▶ GOAL OF THE EXERCISE:
Rewrite the records below, changing every "Where should I click to:" to "Which point should I click to:" and leaving all else the same.
[start]
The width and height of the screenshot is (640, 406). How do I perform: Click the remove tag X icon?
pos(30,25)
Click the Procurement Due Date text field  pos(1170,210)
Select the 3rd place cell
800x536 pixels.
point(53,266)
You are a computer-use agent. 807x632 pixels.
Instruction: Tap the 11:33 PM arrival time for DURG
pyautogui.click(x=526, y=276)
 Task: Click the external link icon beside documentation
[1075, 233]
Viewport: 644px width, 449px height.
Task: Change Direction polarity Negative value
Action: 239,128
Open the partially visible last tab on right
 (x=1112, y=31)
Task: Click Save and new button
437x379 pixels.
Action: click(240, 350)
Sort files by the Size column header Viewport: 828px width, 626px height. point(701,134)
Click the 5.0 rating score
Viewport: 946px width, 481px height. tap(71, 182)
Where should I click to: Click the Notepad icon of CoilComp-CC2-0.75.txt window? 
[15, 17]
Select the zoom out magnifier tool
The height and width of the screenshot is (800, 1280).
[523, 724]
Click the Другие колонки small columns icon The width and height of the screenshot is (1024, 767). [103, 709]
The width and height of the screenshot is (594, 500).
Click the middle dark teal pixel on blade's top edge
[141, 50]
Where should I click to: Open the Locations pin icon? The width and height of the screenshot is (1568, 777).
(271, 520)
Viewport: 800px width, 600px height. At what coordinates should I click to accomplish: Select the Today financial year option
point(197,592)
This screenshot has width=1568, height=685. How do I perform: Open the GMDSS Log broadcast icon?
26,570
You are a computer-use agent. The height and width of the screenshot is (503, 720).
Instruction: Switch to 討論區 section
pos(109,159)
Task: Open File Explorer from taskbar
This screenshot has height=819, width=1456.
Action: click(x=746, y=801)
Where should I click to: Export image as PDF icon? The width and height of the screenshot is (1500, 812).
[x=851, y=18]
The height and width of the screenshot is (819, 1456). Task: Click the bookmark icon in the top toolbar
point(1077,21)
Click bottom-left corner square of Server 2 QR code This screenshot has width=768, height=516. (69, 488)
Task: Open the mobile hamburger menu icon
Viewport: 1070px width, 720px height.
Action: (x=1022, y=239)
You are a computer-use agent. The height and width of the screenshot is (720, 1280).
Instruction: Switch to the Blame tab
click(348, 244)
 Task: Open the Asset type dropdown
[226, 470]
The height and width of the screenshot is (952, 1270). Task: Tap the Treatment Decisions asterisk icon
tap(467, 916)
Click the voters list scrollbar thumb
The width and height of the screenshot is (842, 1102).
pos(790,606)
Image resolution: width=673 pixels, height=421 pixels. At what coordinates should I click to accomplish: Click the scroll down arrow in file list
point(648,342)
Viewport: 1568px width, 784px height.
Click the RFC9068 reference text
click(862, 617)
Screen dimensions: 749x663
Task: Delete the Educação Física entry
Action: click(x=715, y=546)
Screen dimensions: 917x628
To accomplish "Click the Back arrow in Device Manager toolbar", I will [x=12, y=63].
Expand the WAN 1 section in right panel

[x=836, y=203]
[end]
▶ TASK SOLUTION:
The width and height of the screenshot is (640, 406). How do I perform: Click the remove tag X icon?
pos(30,25)
Click the Procurement Due Date text field  pos(1170,210)
Select the 3rd place cell
800x536 pixels.
point(53,266)
You are a computer-use agent. 807x632 pixels.
Instruction: Tap the 11:33 PM arrival time for DURG
pyautogui.click(x=526, y=276)
 Task: Click the external link icon beside documentation
[1075, 233]
Viewport: 644px width, 449px height.
Task: Change Direction polarity Negative value
Action: 239,128
Open the partially visible last tab on right
 (x=1112, y=31)
Task: Click Save and new button
437x379 pixels.
Action: click(240, 350)
Sort files by the Size column header Viewport: 828px width, 626px height. point(701,134)
Click the 5.0 rating score
Viewport: 946px width, 481px height. tap(71, 182)
Which point should I click to: Click the Notepad icon of CoilComp-CC2-0.75.txt window? 
[15, 17]
Select the zoom out magnifier tool
The height and width of the screenshot is (800, 1280).
[523, 724]
Click the Другие колонки small columns icon The width and height of the screenshot is (1024, 767). [103, 709]
The width and height of the screenshot is (594, 500).
Click the middle dark teal pixel on blade's top edge
[141, 50]
Which point should I click to: Open the Locations pin icon? The width and height of the screenshot is (1568, 777).
(271, 520)
Viewport: 800px width, 600px height. At what coordinates should I click to accomplish: Select the Today financial year option
point(197,592)
This screenshot has width=1568, height=685. How do I perform: Open the GMDSS Log broadcast icon?
26,570
You are a computer-use agent. The height and width of the screenshot is (503, 720).
Instruction: Switch to 討論區 section
pos(109,159)
Task: Open File Explorer from taskbar
This screenshot has height=819, width=1456.
Action: click(x=746, y=801)
Which point should I click to: Export image as PDF icon? The width and height of the screenshot is (1500, 812).
[x=851, y=18]
The height and width of the screenshot is (819, 1456). Task: Click the bookmark icon in the top toolbar
point(1077,21)
Click bottom-left corner square of Server 2 QR code This screenshot has width=768, height=516. (69, 488)
Task: Open the mobile hamburger menu icon
Viewport: 1070px width, 720px height.
Action: (x=1022, y=239)
You are a computer-use agent. The height and width of the screenshot is (720, 1280).
Instruction: Switch to the Blame tab
click(348, 244)
 Task: Open the Asset type dropdown
[226, 470]
The height and width of the screenshot is (952, 1270). Task: Tap the Treatment Decisions asterisk icon
tap(467, 916)
Click the voters list scrollbar thumb
The width and height of the screenshot is (842, 1102).
pos(790,606)
Image resolution: width=673 pixels, height=421 pixels. At what coordinates should I click to accomplish: Click the scroll down arrow in file list
point(648,342)
Viewport: 1568px width, 784px height.
Click the RFC9068 reference text
click(862, 617)
Screen dimensions: 749x663
Task: Delete the Educação Física entry
Action: click(x=715, y=546)
Screen dimensions: 917x628
To accomplish "Click the Back arrow in Device Manager toolbar", I will [x=12, y=63].
Expand the WAN 1 section in right panel

[x=836, y=203]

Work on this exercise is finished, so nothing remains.